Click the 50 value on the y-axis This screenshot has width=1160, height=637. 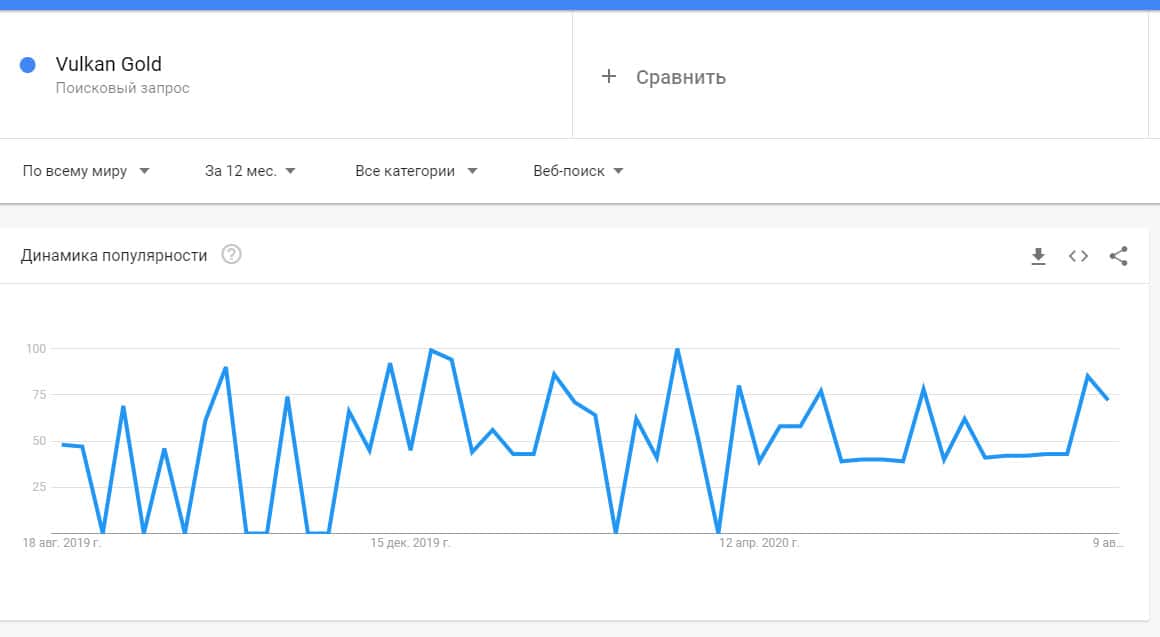[40, 441]
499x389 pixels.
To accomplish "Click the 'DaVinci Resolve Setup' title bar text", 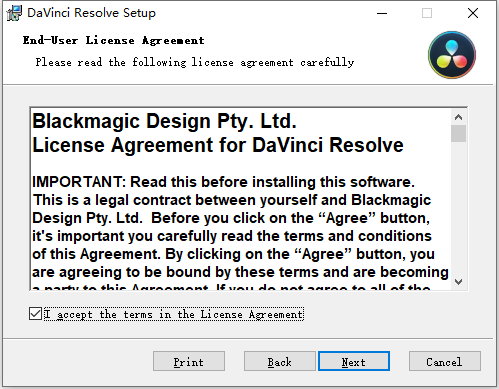I will (91, 13).
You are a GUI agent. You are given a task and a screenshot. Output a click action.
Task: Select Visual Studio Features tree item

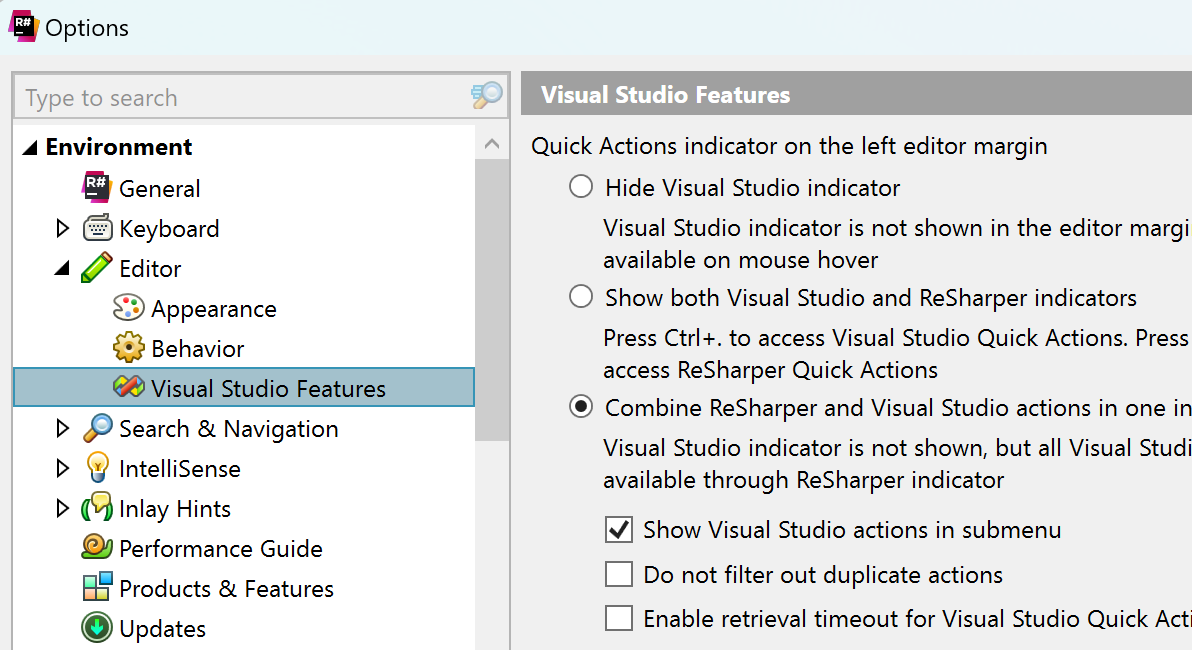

● ● ● ● ●

Locate "You are a GUI" in the listing above, then print exactly the lines from that line through the final one, omitting all pictures.

### YOUR RESPONSE
You are a GUI agent. You are given a task and a screenshot. Output a click action.
Task: Select Visual Studio Features tree item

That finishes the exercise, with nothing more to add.